This study represents the first analysis of the effects of disrupting dynactin function in interphase mammalian cells. Our data show that dynactin plays an obligate role in maintaining the intracellular distribution of membrane organelles. In dynactin-disrupted cells, the Golgi complex is fragmented such that cis, medial, and trans stack marker proteins colocalize with markers of the intermediate compartment in large punctate structures scattered throughout the cytoplasm. Time-lapse analysis of living cells confirms that Golgi-destined components remain in the periphery and do not undergo the centripetal microtubule-based transport seen in control cells. EM shows that the arrested structures represent short Golgi stacks that closely resemble those resulting from treatment with microtubule-depolymerizing agents. Endocytic organelles ranging from early endosomes to lysosomes are redistributed to the cell periphery, and the recycling compartment loses its juxtanuclear localization. The phenotype of dynactin-disrupted cells is replicated in cells microinjected with a function-blocking antidynein antibody, providing further physiological evidence for a role for dynactin in dynein function.
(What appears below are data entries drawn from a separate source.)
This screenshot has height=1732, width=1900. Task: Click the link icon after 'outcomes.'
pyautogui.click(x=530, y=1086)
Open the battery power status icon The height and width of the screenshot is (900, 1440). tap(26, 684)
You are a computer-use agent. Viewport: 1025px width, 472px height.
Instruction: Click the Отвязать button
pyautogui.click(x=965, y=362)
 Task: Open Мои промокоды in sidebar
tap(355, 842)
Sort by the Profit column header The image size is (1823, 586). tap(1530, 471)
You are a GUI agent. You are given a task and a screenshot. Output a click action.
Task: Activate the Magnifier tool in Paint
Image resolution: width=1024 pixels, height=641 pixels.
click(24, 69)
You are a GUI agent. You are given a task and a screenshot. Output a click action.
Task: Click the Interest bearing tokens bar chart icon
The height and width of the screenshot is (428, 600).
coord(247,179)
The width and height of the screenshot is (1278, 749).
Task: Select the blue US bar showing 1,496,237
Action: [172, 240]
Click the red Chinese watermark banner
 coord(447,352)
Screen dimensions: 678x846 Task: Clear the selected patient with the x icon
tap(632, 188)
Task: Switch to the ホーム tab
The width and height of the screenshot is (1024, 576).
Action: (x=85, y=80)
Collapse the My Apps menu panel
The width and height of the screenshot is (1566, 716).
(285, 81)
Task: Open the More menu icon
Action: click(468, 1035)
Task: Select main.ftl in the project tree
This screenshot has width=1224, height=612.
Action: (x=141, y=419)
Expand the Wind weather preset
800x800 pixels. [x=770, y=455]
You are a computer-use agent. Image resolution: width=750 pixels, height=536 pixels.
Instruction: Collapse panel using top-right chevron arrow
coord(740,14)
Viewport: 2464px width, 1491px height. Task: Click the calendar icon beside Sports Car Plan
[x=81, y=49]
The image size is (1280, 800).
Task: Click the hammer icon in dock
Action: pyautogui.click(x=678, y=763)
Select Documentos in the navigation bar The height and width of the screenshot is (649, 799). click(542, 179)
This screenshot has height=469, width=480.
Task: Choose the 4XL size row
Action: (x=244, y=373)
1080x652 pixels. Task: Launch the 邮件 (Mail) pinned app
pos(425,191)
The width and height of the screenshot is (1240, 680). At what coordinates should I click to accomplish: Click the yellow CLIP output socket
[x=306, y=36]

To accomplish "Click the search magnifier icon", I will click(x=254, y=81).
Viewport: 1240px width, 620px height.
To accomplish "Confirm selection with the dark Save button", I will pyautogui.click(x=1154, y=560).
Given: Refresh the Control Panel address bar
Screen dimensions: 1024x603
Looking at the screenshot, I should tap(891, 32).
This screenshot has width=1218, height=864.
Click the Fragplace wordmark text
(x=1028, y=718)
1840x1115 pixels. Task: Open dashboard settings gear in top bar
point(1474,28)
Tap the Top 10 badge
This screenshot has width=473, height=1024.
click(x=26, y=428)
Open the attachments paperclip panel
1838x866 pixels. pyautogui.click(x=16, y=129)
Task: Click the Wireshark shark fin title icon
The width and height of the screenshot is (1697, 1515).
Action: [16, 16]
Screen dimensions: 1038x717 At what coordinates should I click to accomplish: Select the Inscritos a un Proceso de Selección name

The Role of Dynactin in Endosome/Lysosome Movement

Maintenance of lysosomes and recycling endosomes in the juxtanuclear region is known to require microtubules (Matteoni and Kreis, 1987; McGraw et al., 1993). Our results extend these findings by showing that cytoplasmic dynein and dynactin mediate this effect. We find that the redistribution of endocytic organelles to the cell periphery in dynamitin overexpressors is itself an active process requiring the continued presence of intact microtubules. The simplest interpretation of these results is that the normal distribution of these organelles represents a steady-state equilibrium between opposing transport processes. Centripetal, minus end–directed movement requires ongoing dynein and dynactin activity, and this is opposed by a plus end microtubule motor. The opposing plus end motor is almost certainly kinesin, since perturbation of kinesin activity by several independent means has been shown to affect outward lysosome movement (Hollenbeck and Swanson, 1990; Feiguin et al., 1994; Nakata and Hirokawa, 1995). In support of this conclusion, a recent study of phagolysosome motility has suggested that at least these specialized endocytic organelles can use dynein, dynactin, and kinesin to move along microtubules in vitro (Blocker et al., 1997). We therefore suggest that the observed bidirectional movement of endocytic organelles (Matteoni and Kreis, 1987) is controlled by a simple dynamic equilibrium between dynein and kinesin activity. At steady state, this movement would facilitate multiple rounds of fusion and fission, mixing endocytosed material with lysosomal hydrolases (Bomsel et al., 1990). In response to certain environmental stimuli, the net distribution of endocytic organelles could be rapidly altered by regulating the balance between the motor activities. This could mediate, for example, the collapse of lysosomes to the cell center, which occurs when macrophages ingest a large phagocytic load (Knapp and Swanson, 1990), or the release of “secretory lysosomes” from fibroblasts and leukocytes (Rodriguez et al., 1997). Experimental manipulations, such as acidification of the cytosol (Heuser, 1989), serum deprivation, and treatment with phosphatase inhibitors (Lin and Collins, 1993; Lin et al., 1994), apparently affect the balance of motor activity and suggest that phosphorylation plays a role in the regulatory mechanism. Based on our current results, it appears that a change in dynein activity alone could account for these phenomena.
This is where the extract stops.